Ваши задания:
1. Кем был Борис Иванович Белозёрский, согласно беседе о градостроительстве?
2. Почему, по словам Алексея Комова в беседе о градостроительстве, объект культурного наследия может стать аварийным? Ответьте в одном–трёх предложениях.
3. Допишите беседу о градостроительстве, начав сразу после последней реплики.

Предоставленный текст:
+-------+

Алексей КОМОВ. Да. Но, с другой стороны, они подчинены логике, и задача градостроителей — эту логику блюсти. Недаром в советское послевоенное время главные архитекторы городов фактически находились в подчинении Берии. Поэтому так быстро были восстановлены разрушенные города. Ведь, по сути, главный архитектор отвечает за безопасность города — и физическую, потому что это связано с обороной и со стратегическими объектами, и эстетическую, поскольку произошедшие после 1991 года фундаментальные изменения обрушили многие вещи. Как говорил главный архитектор довоенного Крыма Борис Иванович Белозёрский, архитектура города может развиваться только при отсутствии частной собственности либо в связи с какими-то катастрофами — войнами, цунами и прочими бедами. Это и трагедия, и одновременно шанс на развитие, на перезапуск городских проектов, в том числе технологических и архитектурных. Поэтому очень важно, чтобы реконструкцией занимались люди, которые понимают, для чего они это делают и на какой земле стоят.

Андрей ФЕФЕЛОВ. Центры городов постепенно превращаются отчасти в некий музейно-культурный ансамбль, отчасти в офисный комплекс, где размещены административные учреждения, представительства компаний, бизнеса. Все стремятся устроиться ближе к историческому центру, а не на периферии…

Алексей КОМОВ. При определённых условиях все эти компании и учреждения переместятся в ту часть города, куда укажут власти. Дело в том, что архитектура — это абсолютно политический вид искусства, самый действенный инструмент влияния на социум. И если мы отдаём здесь управление рынку, то это от лукавого. Есть понятие архитектурной и градостроительной политики…

Андрей ФЕФЕЛОВ. Сейчас у нас есть такая политика?

Алексей КОМОВ. Как и любая тема, связанная с юридическими вопросами, она многоукладна, и некоторые моменты просто противоречат сами себе. Да, у нас есть Градостроительный кодекс, который делался по американским лекалам, но при этом сохранились и некоторые нормы советских времён. Зачастую, когда одно помножается на другое, в итоге получается нулевой результат. Сейчас мы пытаемся каким-то образом это всё перезапустить. Но существуют такие законы, например, про архитектурно-строительный облик, когда каждый муниципалитет должен выпустить некий свод требований к зданиям на своей территории, которые обязаны этим требованиям соответствовать. Но ведь на исторические центры и так наложены всякие регламенты, связанные с объектами культурного наследия и т.д. Иногда к объекту, имеющему такой статус, вообще невозможно приблизиться и что-то с ним сделать. В результате он становится аварийным и просто умирает.

Андрей ФЕФЕЛОВ. Существуют же инвесторы?

+-------+

Предоставленный материал:
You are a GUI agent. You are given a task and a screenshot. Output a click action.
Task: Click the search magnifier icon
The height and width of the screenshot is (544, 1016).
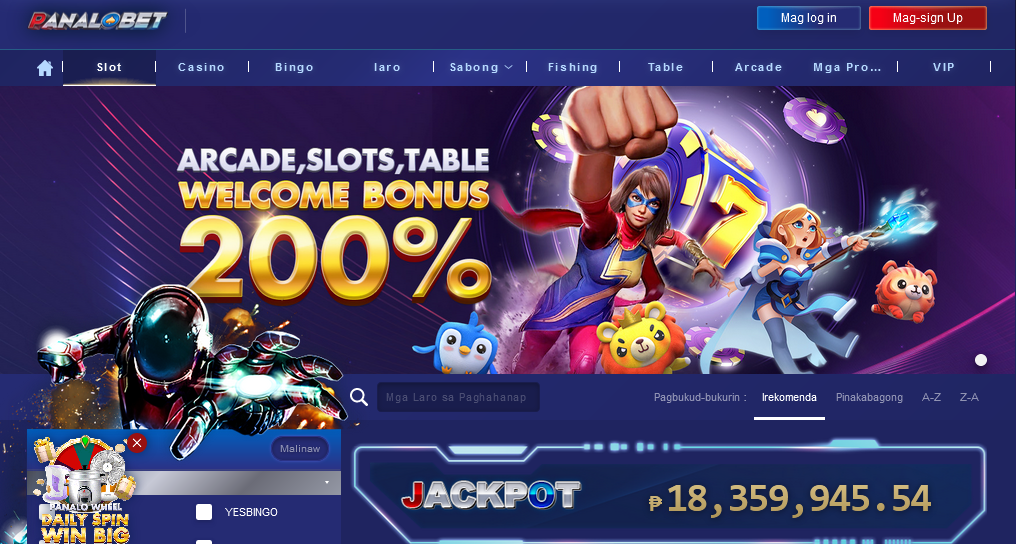[x=359, y=397]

+-------+

Ответы:
1. Главным архитектором довоенного Крыма.

2. На исторические центры наложены регламенты, связанные с объектами культурного наследия, и к объекту с таким статусом иногда вообще невозможно приблизиться и что-то с ним сделать. В результате он становится аварийным и просто умирает.

3.
Алексей КОМОВ. Это иллюзия, что сейчас какие-то инвесторы прилетят на звездолёте, высадятся зачем-то в небольшом городишке, где нужно вложиться в какой-то музей. Как и упование на государство, которое обязательно должно этот музей сделать. Но люди не понимают, что, если этот музей не рассматривается в комплексе, он просто бессмыслен и ложится бременем на тех самых людей, которые платят налоги государству. То есть это такая змея, кусающая себя за хвост. Но именно на таком, как сейчас, историческом изломе русские зодчие, русские мыслители всегда рождали новые стили и направления. И сейчас у нас есть возможность не просто сделать работу над ошибками, а создать актуальную, отвечающую интересам государства законодательную базу.

Андрей ФЕФЕЛОВ. А может ли современная жилая застройка быть чем-то, что самодостаточно выражает городскую среду и городской характер? В Москве, например, мы этого не видим.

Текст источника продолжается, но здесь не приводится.